Lateral push-ups


The lateral push-ups are the most effective training for the training of the external and internal oblique abdominal muscles (M. obliquus externus abdominis), but are often overshadowed by training of the straight abdominal muscles. Similar to the Abdominal Crunch and the Reverse Crunch, no equipment is necessary for optimal training. Especially for sports that require rotation of the upper body, it is recommended to train the external and internal oblique abdominal muscles.

Which muscles are trained with the lateral push-ups?

The trained muscles are:

  • The external oblique abdominal muscle (M. obliquus externus abdominis) and
  • The inner oblique abdominal muscle (M. obliquus internus abdominis)

The purpose of lateral push-ups

By integrating the lateral push-ups into the regular training plan, the lateral abdominal muscles in particular become stronger, giving the trunk a more defined appearance and giving the waist a shape. In addition, the lateral abdominal muscles are part of a large, interwoven network of muscles that stabilizes the trunk. This stabilization is important to ensure that the spine remains upright and healthy.

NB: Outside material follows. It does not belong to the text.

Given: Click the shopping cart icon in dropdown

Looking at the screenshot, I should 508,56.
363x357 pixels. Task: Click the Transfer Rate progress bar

If you want to train the spine specifically, please also visit our article: The most effective spinal training. The athlete is on the floor in lateral position. The supporting surfaces of the body are a forearm and the feet, which lie on top of each other.

The forearm forms a right angle to the rest of the body. The body forms a straight line, for which tension must be built up in the entire body. The athlete now lifts the buttocks from this position and then slowly returns them to the starting position. The entire movement should be performed slowly and in a controlled manner. If this movement is too difficult for you, you can choose the knees instead of the feet.

Variations of the lateral push-ups

As already described above, these muscles can be trained on a lateral trainer as a supplement, but care must be taken to ensure that the movement is carried out slowly and in a controlled manner. Less experienced athletes can support their knees on the floor to reduce the lever arm and thus the intensity. A straight, stable posture should always be maintained.